Currently I lost some hours of work due to Tortoise-SVN. This is because SVN deletes data which is not yet versioned. This is a programmatically incorrect behavior. It is by design.

So here are some additional recommendations I need from a VCS (see below):

  • VCS must be a CMS, too.
  • No server side on the server side needed. Just any file type server, like FTP, HTTP, SSH, Samba, or even Gopher shall do.
  • Supports trainloads of developers in parallel.
  • Local repository with automatic branches and online edits.
  • Both, single file revisions and bundled commits

Why CMS?

A CMS has certain features which are very useful. Think about a software distribution site which wants to give you an impression of the current source code.

However all sites out there always keep two types of software downloads: Latest stable release and the development code.

Now back to the CMS, what do you get?

  • There is an author (the programmer) who prepares the articles locally (edits the source)
  • There is an editor (the release people) who combines all the articles to a preliminary version of the pages (this is the development build. In CMS it is called "staging").
  • When everything is signed and sealed the final version then is published. This is then the stable release or the productive website.
CMS and software development have many things in common. So it would be very good, if th VCS also is usable as a CMS without modification.

Paradigma change

To archive this goal you must change some paradigms found in traditional VCS. The paradigm which I think can be abused to gain all this are following three:

  • Version numbers
  • Tags
  • HEAD revisions
If you drop all three and combine it to one new thing, you get following:

  • Versioning is still done, but it is no more a number scheme. Numbers are used for the automated processes, while non-numeric parts are used as manual markers.
  • TAGs are no more existing. They are the same as Versions. In fact, there is no difference at all. The downside is, that you cannot choose your tag freely, you have to stick to the rules. But besides that, you are free to choose a tag as you want.
  • HEADs are no more present, as there are multiple heads. One head is the edit-head, where the developer is working on. Another head is the publish head, after the developer has checked in. A third head is the distribution head, where the current stable release can be found. You have a lot of heads on different hierarchies. However they are clearly structured.
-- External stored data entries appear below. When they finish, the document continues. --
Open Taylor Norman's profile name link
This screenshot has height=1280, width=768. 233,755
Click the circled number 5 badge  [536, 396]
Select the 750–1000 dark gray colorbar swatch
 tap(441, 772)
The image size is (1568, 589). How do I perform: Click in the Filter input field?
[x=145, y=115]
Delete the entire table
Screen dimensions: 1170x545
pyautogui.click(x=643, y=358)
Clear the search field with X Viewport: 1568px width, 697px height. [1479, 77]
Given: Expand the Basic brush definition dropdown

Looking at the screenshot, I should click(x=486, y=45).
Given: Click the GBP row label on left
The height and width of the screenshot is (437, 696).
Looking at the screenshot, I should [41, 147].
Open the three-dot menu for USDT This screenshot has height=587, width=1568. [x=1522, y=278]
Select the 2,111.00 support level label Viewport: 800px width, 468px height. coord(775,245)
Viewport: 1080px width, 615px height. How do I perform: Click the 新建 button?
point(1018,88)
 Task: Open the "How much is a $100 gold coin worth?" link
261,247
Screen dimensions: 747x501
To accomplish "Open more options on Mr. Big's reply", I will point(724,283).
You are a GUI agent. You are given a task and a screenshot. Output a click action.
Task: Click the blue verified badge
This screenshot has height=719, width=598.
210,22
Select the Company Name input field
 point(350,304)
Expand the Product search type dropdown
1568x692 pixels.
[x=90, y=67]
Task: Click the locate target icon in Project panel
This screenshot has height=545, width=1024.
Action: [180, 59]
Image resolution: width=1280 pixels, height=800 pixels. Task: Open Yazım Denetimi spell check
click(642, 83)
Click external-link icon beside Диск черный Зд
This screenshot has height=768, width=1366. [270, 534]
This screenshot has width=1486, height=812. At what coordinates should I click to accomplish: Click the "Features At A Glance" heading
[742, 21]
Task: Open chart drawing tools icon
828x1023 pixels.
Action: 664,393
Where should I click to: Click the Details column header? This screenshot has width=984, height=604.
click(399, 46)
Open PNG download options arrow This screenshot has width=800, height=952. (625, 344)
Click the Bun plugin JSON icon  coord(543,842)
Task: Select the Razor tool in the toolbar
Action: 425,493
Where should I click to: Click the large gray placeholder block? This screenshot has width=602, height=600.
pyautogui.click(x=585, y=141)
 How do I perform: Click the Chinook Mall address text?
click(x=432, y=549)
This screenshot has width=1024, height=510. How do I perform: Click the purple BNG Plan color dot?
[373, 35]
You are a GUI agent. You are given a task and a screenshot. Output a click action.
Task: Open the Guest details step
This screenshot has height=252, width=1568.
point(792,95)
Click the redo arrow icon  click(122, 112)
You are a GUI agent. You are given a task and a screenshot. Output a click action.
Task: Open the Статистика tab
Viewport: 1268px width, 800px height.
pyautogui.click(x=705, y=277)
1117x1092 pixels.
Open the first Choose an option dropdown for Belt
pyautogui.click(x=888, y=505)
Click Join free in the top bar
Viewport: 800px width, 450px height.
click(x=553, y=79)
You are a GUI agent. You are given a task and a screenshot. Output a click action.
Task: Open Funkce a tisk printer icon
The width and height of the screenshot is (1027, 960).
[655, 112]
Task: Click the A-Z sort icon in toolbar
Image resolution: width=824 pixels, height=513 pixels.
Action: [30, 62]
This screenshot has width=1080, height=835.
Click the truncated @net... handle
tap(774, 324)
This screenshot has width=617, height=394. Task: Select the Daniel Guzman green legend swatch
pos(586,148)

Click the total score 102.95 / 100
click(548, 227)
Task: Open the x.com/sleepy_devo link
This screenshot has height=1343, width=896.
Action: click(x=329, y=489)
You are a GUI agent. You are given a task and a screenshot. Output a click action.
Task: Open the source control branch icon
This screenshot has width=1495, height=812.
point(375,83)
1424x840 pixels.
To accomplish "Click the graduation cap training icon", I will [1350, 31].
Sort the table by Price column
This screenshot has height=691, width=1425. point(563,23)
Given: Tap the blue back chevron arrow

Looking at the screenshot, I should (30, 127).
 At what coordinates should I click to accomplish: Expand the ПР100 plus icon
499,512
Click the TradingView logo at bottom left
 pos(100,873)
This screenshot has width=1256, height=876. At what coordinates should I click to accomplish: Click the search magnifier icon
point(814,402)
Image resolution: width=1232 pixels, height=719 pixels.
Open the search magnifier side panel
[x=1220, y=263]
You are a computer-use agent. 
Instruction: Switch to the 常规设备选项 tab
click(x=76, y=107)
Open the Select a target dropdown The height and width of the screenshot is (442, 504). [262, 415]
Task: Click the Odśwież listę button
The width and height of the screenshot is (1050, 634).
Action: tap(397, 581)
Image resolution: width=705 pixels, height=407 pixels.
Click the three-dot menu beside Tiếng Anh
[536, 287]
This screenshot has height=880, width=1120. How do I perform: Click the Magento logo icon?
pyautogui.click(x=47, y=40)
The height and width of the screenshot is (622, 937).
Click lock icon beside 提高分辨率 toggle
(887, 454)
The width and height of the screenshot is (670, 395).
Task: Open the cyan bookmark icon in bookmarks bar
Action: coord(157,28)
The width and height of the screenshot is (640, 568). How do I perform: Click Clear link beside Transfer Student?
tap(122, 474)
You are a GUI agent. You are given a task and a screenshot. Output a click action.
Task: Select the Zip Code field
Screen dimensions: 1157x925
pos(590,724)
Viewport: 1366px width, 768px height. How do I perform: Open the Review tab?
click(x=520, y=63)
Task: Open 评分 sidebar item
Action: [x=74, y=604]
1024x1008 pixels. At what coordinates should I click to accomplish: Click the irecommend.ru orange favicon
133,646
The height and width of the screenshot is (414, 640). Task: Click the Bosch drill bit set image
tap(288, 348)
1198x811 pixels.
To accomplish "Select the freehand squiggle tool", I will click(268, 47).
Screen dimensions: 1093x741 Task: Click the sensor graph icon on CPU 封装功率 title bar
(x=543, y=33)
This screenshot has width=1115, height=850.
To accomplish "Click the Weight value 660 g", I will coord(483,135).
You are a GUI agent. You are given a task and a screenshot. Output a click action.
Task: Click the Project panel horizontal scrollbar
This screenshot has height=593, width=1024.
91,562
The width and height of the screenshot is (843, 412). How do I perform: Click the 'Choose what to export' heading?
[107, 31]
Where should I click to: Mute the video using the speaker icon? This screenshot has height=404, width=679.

Version numbers, TAGs and HEADs

In traditional VCS, you have one single HEAD revision. This always is the last revision checked in on the main branch. To stick to some older version, you either use a TAG or use a branch, which again has a branch head.

This is common practice and good understood. However it must be learned.

So here is the deal to learn something new, but you then get rid of all those complex branching rules, too. For one-person-users of the VCS there are only advantages. For multi users there is a very simple setup which everybody can understand easily.

  • A version is a dotted string, this is something which has dots in it. It can have no dots at all.
  • A HEAD is the highest subversion.0 of some version. This is written as version.x.0 or plainly as version.x
  • There are no TAGs, you always refer to a version. However a file can have more than one version. If a file has more than one version, this means, there was a merge, a file belongs to more than one repository, or a file has some arbitrary additional tags on it.
Let's explain it on an example:

There are two authors A and B. A and B are the names which are unique. This is important. If both have the same name, they must get distinct names assigned like A1 and A2. Also these names never are used as TAGs.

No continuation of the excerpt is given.